Exercise objective.
For each line of the data below that holds "Given", copy the line.

Saved data entries
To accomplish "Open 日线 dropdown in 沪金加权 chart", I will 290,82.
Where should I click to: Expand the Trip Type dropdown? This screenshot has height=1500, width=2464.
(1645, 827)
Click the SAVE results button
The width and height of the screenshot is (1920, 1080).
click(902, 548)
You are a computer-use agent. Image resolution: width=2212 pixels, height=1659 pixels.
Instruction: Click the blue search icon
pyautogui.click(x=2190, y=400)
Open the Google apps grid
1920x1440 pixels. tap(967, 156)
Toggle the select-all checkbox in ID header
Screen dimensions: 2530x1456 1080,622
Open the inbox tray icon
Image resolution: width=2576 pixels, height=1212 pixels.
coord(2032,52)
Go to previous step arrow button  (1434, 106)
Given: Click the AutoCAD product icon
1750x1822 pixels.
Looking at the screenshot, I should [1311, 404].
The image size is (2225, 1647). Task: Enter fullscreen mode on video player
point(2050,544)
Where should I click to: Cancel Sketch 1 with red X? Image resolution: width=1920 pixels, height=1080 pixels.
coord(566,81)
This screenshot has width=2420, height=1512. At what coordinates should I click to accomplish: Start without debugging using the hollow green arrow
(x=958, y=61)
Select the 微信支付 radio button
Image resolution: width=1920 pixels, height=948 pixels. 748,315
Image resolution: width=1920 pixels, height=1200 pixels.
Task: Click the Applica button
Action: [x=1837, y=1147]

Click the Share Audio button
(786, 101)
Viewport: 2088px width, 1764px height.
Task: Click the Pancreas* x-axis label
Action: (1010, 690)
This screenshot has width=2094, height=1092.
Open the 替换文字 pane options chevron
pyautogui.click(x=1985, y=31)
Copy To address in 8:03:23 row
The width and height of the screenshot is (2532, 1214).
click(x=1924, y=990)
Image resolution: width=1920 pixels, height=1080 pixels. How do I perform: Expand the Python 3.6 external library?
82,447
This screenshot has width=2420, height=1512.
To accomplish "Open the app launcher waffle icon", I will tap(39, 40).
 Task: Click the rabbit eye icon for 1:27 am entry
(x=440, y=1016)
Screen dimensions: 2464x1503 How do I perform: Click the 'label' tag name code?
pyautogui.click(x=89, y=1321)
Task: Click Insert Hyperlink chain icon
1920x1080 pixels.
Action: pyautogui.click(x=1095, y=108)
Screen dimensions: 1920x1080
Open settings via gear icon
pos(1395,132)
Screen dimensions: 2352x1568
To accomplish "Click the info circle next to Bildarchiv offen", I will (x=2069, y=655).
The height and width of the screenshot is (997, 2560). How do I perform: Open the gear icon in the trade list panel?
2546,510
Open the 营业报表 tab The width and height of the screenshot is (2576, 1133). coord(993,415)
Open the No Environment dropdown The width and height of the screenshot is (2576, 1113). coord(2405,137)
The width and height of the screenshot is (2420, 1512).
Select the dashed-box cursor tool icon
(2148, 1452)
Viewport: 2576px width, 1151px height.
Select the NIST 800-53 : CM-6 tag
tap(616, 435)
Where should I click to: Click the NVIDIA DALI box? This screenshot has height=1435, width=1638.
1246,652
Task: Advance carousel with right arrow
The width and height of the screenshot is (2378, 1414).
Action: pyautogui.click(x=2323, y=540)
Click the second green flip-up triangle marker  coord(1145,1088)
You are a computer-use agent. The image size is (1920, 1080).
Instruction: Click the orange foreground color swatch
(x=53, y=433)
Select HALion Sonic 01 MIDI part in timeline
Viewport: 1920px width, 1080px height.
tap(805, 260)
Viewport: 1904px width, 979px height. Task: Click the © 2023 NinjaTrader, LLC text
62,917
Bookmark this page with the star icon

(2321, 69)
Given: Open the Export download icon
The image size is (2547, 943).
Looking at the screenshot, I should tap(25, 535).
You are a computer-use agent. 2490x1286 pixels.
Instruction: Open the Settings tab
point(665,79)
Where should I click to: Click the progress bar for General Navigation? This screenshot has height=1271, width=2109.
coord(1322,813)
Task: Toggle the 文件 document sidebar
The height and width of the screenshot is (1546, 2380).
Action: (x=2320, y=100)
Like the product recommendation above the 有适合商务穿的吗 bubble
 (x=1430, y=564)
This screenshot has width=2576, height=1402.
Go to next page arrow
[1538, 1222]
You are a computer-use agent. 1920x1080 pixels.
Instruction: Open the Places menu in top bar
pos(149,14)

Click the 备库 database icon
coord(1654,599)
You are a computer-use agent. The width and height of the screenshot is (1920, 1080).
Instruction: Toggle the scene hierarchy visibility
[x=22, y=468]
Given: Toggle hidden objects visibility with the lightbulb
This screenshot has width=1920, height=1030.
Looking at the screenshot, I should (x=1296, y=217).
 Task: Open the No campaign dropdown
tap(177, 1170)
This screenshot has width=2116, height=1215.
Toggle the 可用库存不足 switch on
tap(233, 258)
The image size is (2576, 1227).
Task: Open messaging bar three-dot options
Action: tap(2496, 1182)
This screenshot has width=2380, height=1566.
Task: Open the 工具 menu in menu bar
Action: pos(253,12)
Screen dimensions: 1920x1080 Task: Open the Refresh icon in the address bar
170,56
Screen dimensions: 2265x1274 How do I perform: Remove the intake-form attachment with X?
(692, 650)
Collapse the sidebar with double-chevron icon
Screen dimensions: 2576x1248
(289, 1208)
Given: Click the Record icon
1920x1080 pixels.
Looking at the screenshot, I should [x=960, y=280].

Task output.
Given: Click the AutoCAD product icon
Given: Open the Export download icon
Given: Toggle hidden objects visibility with the lightbulb
Given: Click the Record icon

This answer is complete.